> Problem
Look below for the line holding "Task: Open the Great White Shark photo" and the line holding "Click the plus icon to start new task". Transcribe exactly those lines and all lines between them, nothing more.

> Data for the task
- - -

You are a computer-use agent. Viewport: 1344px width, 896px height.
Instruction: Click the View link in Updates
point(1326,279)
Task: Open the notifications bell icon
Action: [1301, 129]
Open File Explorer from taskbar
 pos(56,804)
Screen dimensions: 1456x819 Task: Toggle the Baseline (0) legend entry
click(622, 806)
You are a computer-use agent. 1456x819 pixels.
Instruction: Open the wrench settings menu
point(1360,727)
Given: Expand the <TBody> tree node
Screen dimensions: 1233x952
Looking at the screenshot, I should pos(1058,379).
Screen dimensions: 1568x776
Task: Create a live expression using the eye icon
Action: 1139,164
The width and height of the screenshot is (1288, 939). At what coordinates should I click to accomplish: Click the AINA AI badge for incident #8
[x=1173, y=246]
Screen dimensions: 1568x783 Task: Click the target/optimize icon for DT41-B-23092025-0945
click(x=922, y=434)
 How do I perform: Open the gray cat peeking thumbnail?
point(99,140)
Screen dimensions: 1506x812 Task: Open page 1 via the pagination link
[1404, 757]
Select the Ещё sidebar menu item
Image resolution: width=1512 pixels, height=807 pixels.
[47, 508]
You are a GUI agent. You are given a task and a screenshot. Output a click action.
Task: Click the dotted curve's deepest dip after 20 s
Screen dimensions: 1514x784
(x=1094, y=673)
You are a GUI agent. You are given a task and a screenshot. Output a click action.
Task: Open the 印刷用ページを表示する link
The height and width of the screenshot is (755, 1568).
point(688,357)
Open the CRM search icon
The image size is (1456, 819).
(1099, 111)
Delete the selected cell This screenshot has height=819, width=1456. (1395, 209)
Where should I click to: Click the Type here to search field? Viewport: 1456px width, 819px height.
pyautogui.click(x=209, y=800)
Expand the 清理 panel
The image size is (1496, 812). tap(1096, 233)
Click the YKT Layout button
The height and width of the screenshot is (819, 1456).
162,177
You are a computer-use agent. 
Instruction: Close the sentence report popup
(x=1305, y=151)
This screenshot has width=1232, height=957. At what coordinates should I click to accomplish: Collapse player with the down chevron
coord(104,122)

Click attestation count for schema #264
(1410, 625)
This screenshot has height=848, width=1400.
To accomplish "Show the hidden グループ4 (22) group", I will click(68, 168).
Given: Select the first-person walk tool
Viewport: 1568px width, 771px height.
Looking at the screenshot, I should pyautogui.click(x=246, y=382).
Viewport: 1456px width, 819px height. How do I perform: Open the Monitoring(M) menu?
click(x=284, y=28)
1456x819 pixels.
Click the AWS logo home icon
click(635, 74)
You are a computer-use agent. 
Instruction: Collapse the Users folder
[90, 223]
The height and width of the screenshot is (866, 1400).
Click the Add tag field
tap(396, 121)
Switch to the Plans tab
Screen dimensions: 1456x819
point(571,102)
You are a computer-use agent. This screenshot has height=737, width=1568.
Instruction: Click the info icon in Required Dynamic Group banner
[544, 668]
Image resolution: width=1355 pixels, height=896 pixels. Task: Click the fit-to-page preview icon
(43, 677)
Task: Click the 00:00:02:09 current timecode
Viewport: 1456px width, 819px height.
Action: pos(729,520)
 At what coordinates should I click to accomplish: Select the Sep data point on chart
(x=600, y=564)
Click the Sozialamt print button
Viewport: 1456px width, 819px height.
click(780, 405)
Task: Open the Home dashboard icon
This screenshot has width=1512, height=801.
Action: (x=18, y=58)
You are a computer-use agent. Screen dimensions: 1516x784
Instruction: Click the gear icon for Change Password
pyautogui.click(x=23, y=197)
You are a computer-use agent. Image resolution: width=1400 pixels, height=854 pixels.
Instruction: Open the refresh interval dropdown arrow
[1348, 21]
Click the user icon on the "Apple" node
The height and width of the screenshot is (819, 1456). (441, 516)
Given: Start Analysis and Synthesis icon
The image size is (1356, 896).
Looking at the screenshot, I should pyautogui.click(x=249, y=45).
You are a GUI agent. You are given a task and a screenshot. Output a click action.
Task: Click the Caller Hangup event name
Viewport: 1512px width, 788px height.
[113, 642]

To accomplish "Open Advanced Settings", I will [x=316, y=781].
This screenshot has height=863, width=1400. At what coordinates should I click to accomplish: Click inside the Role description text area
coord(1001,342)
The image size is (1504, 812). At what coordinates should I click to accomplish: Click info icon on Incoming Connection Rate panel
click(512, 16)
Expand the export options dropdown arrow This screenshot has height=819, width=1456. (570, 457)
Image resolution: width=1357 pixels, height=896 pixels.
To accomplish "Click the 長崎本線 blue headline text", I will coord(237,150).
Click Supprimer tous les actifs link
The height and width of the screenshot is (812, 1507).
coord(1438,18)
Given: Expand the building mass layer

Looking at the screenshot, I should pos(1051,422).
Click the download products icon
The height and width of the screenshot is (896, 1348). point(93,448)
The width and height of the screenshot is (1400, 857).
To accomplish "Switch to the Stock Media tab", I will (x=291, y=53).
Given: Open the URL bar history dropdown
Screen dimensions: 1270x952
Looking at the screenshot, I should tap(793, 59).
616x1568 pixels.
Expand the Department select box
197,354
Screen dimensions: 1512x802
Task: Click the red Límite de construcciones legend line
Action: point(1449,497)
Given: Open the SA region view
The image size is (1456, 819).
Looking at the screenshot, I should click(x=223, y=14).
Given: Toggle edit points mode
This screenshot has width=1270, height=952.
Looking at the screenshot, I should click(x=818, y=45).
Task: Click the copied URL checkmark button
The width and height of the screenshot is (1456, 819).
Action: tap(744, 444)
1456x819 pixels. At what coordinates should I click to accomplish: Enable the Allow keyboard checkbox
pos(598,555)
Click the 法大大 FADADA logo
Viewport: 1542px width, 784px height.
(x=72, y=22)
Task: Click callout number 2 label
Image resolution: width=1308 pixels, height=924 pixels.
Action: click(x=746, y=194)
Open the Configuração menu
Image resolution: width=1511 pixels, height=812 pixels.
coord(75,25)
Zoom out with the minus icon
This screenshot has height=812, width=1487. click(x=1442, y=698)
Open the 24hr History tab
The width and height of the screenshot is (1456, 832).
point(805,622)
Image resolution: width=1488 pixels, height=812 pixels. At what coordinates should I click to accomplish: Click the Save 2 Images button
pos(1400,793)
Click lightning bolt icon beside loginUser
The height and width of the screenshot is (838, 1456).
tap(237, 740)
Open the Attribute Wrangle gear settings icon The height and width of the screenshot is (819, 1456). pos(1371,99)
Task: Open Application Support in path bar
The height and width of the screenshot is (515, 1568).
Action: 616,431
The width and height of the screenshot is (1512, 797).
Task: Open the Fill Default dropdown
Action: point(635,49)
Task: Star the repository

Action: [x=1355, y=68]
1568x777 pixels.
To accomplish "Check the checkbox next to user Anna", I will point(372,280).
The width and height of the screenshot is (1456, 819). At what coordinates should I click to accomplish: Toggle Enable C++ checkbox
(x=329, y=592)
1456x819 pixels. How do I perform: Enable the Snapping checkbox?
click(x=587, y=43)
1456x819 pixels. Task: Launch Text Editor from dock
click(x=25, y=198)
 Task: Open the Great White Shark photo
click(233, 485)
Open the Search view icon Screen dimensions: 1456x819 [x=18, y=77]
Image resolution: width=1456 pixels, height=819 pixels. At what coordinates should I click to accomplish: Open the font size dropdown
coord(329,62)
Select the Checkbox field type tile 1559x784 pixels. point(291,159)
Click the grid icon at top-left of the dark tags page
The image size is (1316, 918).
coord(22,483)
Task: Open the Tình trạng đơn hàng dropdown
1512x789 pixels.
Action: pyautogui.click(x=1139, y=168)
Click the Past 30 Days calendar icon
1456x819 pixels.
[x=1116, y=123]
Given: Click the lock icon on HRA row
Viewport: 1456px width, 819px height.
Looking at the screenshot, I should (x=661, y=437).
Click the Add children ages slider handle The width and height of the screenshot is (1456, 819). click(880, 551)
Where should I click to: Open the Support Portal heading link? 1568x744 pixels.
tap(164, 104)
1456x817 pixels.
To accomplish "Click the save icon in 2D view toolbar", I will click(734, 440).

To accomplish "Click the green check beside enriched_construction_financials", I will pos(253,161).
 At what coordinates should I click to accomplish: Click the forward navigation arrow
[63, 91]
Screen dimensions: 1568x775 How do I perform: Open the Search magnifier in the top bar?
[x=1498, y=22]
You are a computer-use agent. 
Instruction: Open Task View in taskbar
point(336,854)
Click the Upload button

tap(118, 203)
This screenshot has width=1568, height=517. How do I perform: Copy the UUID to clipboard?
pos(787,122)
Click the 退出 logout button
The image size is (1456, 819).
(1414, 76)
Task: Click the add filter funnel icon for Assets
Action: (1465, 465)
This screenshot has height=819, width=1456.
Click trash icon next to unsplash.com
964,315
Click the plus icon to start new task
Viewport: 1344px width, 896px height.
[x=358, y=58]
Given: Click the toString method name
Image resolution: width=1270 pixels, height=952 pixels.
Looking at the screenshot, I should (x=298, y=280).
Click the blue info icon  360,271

- - -

> Answer section
 Task: Open the Great White Shark photo
click(233, 485)
Open the Search view icon Screen dimensions: 1456x819 [x=18, y=77]
Image resolution: width=1456 pixels, height=819 pixels. At what coordinates should I click to accomplish: Open the font size dropdown
coord(329,62)
Select the Checkbox field type tile 1559x784 pixels. point(291,159)
Click the grid icon at top-left of the dark tags page
The image size is (1316, 918).
coord(22,483)
Task: Open the Tình trạng đơn hàng dropdown
1512x789 pixels.
Action: pyautogui.click(x=1139, y=168)
Click the Past 30 Days calendar icon
1456x819 pixels.
[x=1116, y=123]
Given: Click the lock icon on HRA row
Viewport: 1456px width, 819px height.
Looking at the screenshot, I should (x=661, y=437).
Click the Add children ages slider handle The width and height of the screenshot is (1456, 819). click(880, 551)
Where should I click to: Open the Support Portal heading link? 1568x744 pixels.
tap(164, 104)
1456x817 pixels.
To accomplish "Click the save icon in 2D view toolbar", I will click(734, 440).

To accomplish "Click the green check beside enriched_construction_financials", I will pos(253,161).
 At what coordinates should I click to accomplish: Click the forward navigation arrow
[63, 91]
Screen dimensions: 1568x775 How do I perform: Open the Search magnifier in the top bar?
[x=1498, y=22]
You are a computer-use agent. 
Instruction: Open Task View in taskbar
point(336,854)
Click the Upload button

tap(118, 203)
This screenshot has width=1568, height=517. How do I perform: Copy the UUID to clipboard?
pos(787,122)
Click the 退出 logout button
The image size is (1456, 819).
(1414, 76)
Task: Click the add filter funnel icon for Assets
Action: (1465, 465)
This screenshot has height=819, width=1456.
Click trash icon next to unsplash.com
964,315
Click the plus icon to start new task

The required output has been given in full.